(RECORDED DATA)
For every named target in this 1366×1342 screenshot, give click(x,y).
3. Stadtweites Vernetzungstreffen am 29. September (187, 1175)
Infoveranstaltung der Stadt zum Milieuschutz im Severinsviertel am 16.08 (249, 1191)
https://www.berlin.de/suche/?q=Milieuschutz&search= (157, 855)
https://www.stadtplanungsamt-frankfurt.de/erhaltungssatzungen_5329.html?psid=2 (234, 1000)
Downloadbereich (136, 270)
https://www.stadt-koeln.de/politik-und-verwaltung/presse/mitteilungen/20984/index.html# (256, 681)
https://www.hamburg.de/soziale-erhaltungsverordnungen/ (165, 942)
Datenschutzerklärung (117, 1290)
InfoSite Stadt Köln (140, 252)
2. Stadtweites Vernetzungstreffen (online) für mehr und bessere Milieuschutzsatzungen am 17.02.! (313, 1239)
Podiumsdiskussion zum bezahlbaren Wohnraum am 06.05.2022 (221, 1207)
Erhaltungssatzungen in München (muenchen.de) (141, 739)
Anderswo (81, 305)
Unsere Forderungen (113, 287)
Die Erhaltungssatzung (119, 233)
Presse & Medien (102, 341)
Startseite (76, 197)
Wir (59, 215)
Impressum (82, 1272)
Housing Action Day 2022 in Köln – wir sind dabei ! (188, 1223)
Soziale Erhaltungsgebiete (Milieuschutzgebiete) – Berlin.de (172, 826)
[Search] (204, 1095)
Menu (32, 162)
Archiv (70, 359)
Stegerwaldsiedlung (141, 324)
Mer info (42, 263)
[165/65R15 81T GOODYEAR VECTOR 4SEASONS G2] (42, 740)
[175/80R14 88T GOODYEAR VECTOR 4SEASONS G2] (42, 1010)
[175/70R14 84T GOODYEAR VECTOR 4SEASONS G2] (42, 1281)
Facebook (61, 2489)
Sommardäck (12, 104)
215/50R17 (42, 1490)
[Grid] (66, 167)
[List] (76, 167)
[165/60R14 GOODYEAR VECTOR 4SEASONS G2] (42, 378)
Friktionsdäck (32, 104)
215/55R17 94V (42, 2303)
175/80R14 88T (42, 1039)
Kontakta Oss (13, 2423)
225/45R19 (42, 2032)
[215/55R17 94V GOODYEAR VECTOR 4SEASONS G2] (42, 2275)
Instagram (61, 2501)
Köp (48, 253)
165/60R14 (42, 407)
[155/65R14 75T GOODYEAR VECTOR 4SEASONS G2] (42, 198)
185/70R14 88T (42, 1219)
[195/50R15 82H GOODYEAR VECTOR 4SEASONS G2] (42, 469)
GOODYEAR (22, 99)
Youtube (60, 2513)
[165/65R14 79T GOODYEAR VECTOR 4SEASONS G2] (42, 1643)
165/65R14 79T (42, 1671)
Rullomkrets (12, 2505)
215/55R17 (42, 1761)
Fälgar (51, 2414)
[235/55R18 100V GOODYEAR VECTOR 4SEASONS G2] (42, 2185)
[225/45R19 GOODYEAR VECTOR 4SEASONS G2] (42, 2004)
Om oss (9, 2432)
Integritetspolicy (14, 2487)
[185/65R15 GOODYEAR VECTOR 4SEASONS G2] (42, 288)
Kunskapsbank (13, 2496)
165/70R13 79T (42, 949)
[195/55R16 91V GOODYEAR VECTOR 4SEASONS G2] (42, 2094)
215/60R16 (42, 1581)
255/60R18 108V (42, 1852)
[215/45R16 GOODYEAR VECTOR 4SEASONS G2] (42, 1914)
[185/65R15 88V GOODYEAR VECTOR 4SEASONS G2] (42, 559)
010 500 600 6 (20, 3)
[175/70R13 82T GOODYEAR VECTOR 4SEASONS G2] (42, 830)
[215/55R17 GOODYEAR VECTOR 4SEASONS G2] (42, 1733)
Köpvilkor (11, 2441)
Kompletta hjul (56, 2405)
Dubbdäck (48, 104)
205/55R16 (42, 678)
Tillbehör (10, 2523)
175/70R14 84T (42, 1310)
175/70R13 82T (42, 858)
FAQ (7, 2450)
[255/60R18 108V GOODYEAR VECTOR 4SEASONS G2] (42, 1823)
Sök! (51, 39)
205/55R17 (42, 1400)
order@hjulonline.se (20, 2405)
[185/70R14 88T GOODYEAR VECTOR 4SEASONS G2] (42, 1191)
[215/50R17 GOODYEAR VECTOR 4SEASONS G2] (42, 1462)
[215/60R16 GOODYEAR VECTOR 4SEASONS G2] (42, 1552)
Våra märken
(End RECORDED DATA)
Your task is to reproduce all of the records exactly.

For every named target in this 1366×1342 screenshot, give click(x,y).
3. Stadtweites Vernetzungstreffen am 29. September (187, 1175)
Infoveranstaltung der Stadt zum Milieuschutz im Severinsviertel am 16.08 (249, 1191)
https://www.berlin.de/suche/?q=Milieuschutz&search= (157, 855)
https://www.stadtplanungsamt-frankfurt.de/erhaltungssatzungen_5329.html?psid=2 (234, 1000)
Downloadbereich (136, 270)
https://www.stadt-koeln.de/politik-und-verwaltung/presse/mitteilungen/20984/index.html# (256, 681)
https://www.hamburg.de/soziale-erhaltungsverordnungen/ (165, 942)
Datenschutzerklärung (117, 1290)
InfoSite Stadt Köln (140, 252)
2. Stadtweites Vernetzungstreffen (online) für mehr und bessere Milieuschutzsatzungen am 17.02.! (313, 1239)
Podiumsdiskussion zum bezahlbaren Wohnraum am 06.05.2022 (221, 1207)
Erhaltungssatzungen in München (muenchen.de) (141, 739)
Anderswo (81, 305)
Unsere Forderungen (113, 287)
Die Erhaltungssatzung (119, 233)
Presse & Medien (102, 341)
Startseite (76, 197)
Wir (59, 215)
Impressum (82, 1272)
Housing Action Day 2022 in Köln – wir sind dabei ! (188, 1223)
Soziale Erhaltungsgebiete (Milieuschutzgebiete) – Berlin.de (172, 826)
[Search] (204, 1095)
Menu (32, 162)
Archiv (70, 359)
Stegerwaldsiedlung (141, 324)
Mer info (42, 263)
[165/65R15 81T GOODYEAR VECTOR 4SEASONS G2] (42, 740)
[175/80R14 88T GOODYEAR VECTOR 4SEASONS G2] (42, 1010)
[175/70R14 84T GOODYEAR VECTOR 4SEASONS G2] (42, 1281)
Facebook (61, 2489)
Sommardäck (12, 104)
215/50R17 (42, 1490)
[Grid] (66, 167)
[List] (76, 167)
[165/60R14 GOODYEAR VECTOR 4SEASONS G2] (42, 378)
Friktionsdäck (32, 104)
215/55R17 94V (42, 2303)
175/80R14 88T (42, 1039)
Kontakta Oss (13, 2423)
225/45R19 (42, 2032)
[215/55R17 94V GOODYEAR VECTOR 4SEASONS G2] (42, 2275)
Instagram (61, 2501)
Köp (48, 253)
165/60R14 (42, 407)
[155/65R14 75T GOODYEAR VECTOR 4SEASONS G2] (42, 198)
185/70R14 88T (42, 1219)
[195/50R15 82H GOODYEAR VECTOR 4SEASONS G2] (42, 469)
GOODYEAR (22, 99)
Youtube (60, 2513)
[165/65R14 79T GOODYEAR VECTOR 4SEASONS G2] (42, 1643)
165/65R14 79T (42, 1671)
Rullomkrets (12, 2505)
215/55R17 (42, 1761)
Fälgar (51, 2414)
[235/55R18 100V GOODYEAR VECTOR 4SEASONS G2] (42, 2185)
[225/45R19 GOODYEAR VECTOR 4SEASONS G2] (42, 2004)
Om oss (9, 2432)
Integritetspolicy (14, 2487)
[185/65R15 GOODYEAR VECTOR 4SEASONS G2] (42, 288)
Kunskapsbank (13, 2496)
165/70R13 79T (42, 949)
[195/55R16 91V GOODYEAR VECTOR 4SEASONS G2] (42, 2094)
215/60R16 (42, 1581)
255/60R18 108V (42, 1852)
[215/45R16 GOODYEAR VECTOR 4SEASONS G2] (42, 1914)
[185/65R15 88V GOODYEAR VECTOR 4SEASONS G2] (42, 559)
010 500 600 6 (20, 3)
[175/70R13 82T GOODYEAR VECTOR 4SEASONS G2] (42, 830)
[215/55R17 GOODYEAR VECTOR 4SEASONS G2] (42, 1733)
Köpvilkor (11, 2441)
Kompletta hjul (56, 2405)
Dubbdäck (48, 104)
205/55R16 (42, 678)
Tillbehör (10, 2523)
175/70R14 84T (42, 1310)
175/70R13 82T (42, 858)
FAQ (7, 2450)
[255/60R18 108V GOODYEAR VECTOR 4SEASONS G2] (42, 1823)
Sök! (51, 39)
205/55R17 (42, 1400)
order@hjulonline.se (20, 2405)
[185/70R14 88T GOODYEAR VECTOR 4SEASONS G2] (42, 1191)
[215/50R17 GOODYEAR VECTOR 4SEASONS G2] (42, 1462)
[215/60R16 GOODYEAR VECTOR 4SEASONS G2] (42, 1552)
Våra märken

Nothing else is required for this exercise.